El atronador grito de "sí, juramos" de los más de 2.300 cofrades arrodillados en la plaza de la Catedral calló a la capital del Duero al paso del Cristo de las Injurias. Su recorrido mudo por las calles de la ciudad, entre el olor a incienso y a cera quemada, tiñó ayer de terciopelo rojo a Zamora.

Cumplido el ritual y expectantes a la llegada del rostro agonizante de una de las imágenes más veneradas de la Semana Santa de Zamora, el público observó de cerca el nuevo pebetero de la Torre del Salvador, que regresa tras una restauración que ha conllevado, entre otras mejoras, la sustitución del bastidor y de los banzos. El incensario lucía ayer un aspecto imponente, con un metro más de longitud, lo que permitió que cargara un hermano más por cada banzo. Su gran magnitud era visible a los sentidos y hacía necesaria dos plantillas de cargadores para relevarse entre sí. El pebetero pequeño también aguardaba novedades: su jefe de paso, Fernando Amigo, dejó el cargo para dar el relevo a Pablo Alonso.
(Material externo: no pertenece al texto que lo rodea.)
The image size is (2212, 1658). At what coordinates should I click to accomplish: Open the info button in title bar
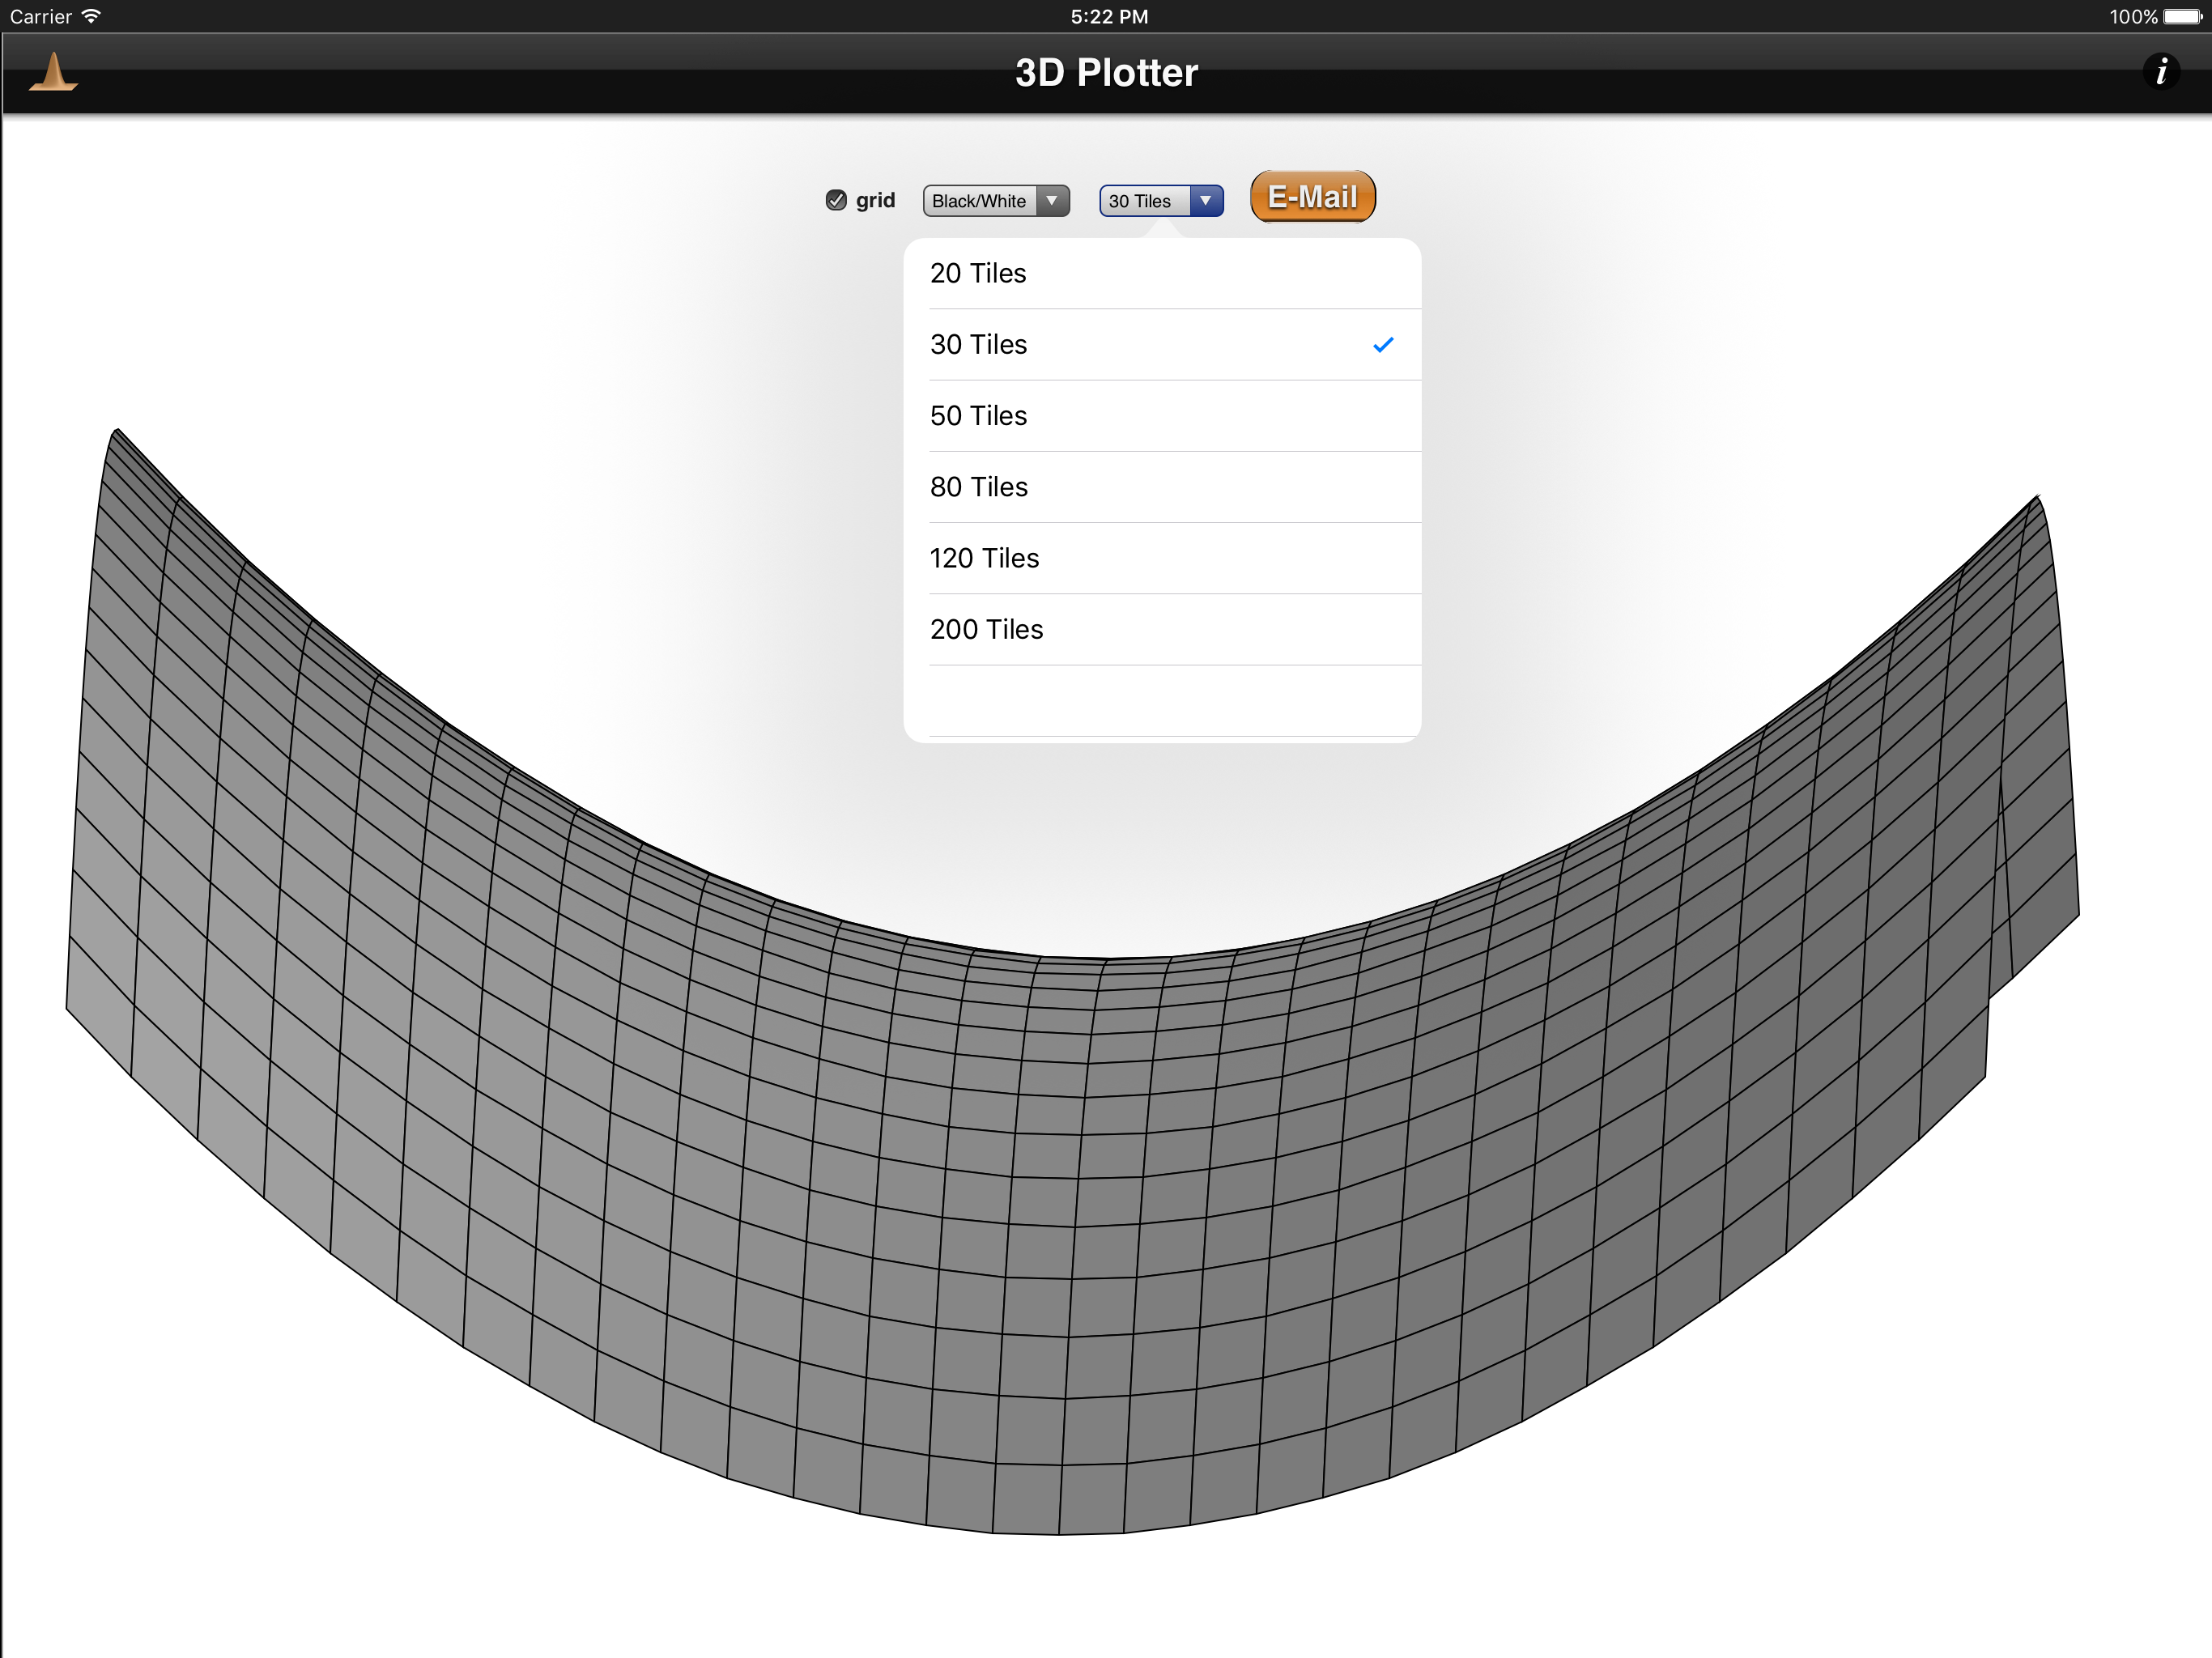[x=2160, y=72]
Tras recuperar el pasado año el sonido de la Bomba, sus notas volvieron ayer a inundar la plaza de la Catedral para rememorar a través de una grabación cómo tañía en la antigüedad la campaña de la Catedral. Las temperaturas acompañaron, tanto que para algunos se hicieron excesiva. La casi media hora de espera para el inicio sumada al calor provocó incluso desmayos entre dos cofrades y una persona del público.

El recorrido de la procesión del Santísimo Cristo de las Injurias por las calles se hacía esperar desde casi una hora antes de la hora de salida del desfile. Mucha gente aguardaba con sillas, un complemento cada vez más imprescindible para el público, casi igual de básico que las pipas y el agua de rigor. Al paso por las rúas, algunas de las viviendas lucían el anagrama del Silencio para dar mayor solemnidad al desfile procesional.

Hermanos de todas las edades a juzgar por el tamaño de las túnicas desfilaban por la ciudad junto al Cristo. No obstante, el reglamento de la cofradía prohíbe que lo hagan en brazos, solo aquellos que lo hagan por su propio pie.

Y el Cristo apareció. Su rostro abatido, con la cabeza ceñida por una corona de soga de la que salen largas púas de espino natural, descubrió a la Zamora más piadosa. Cosido a la cruz mediante tres clavos de hierro, el dramatismo llenó cada vía del recorrido. Su figura, serena y contenida a la vez, recogió oraciones de unos y miradas de otros, pero todos con los ojos puestos en la mezcla de divinidad y humanidad de Cristo. Y quien, por momentos, bajó la mirada, pudo encontrar cientos de pies descalzos, cada uno con su historia, su promesa, su fe y su compromiso personal.

Horas después de la salida, la talla se recogía en el Museo de Semana Santa ante el mismo silencio que presidió la salida. Como prometió el obispo en sus palabras, el Señor habrá premiado por su ofrenda a todos los que cumplieron su promesa. Si no, en su infinita misericordia, les habrá concedido el perdón.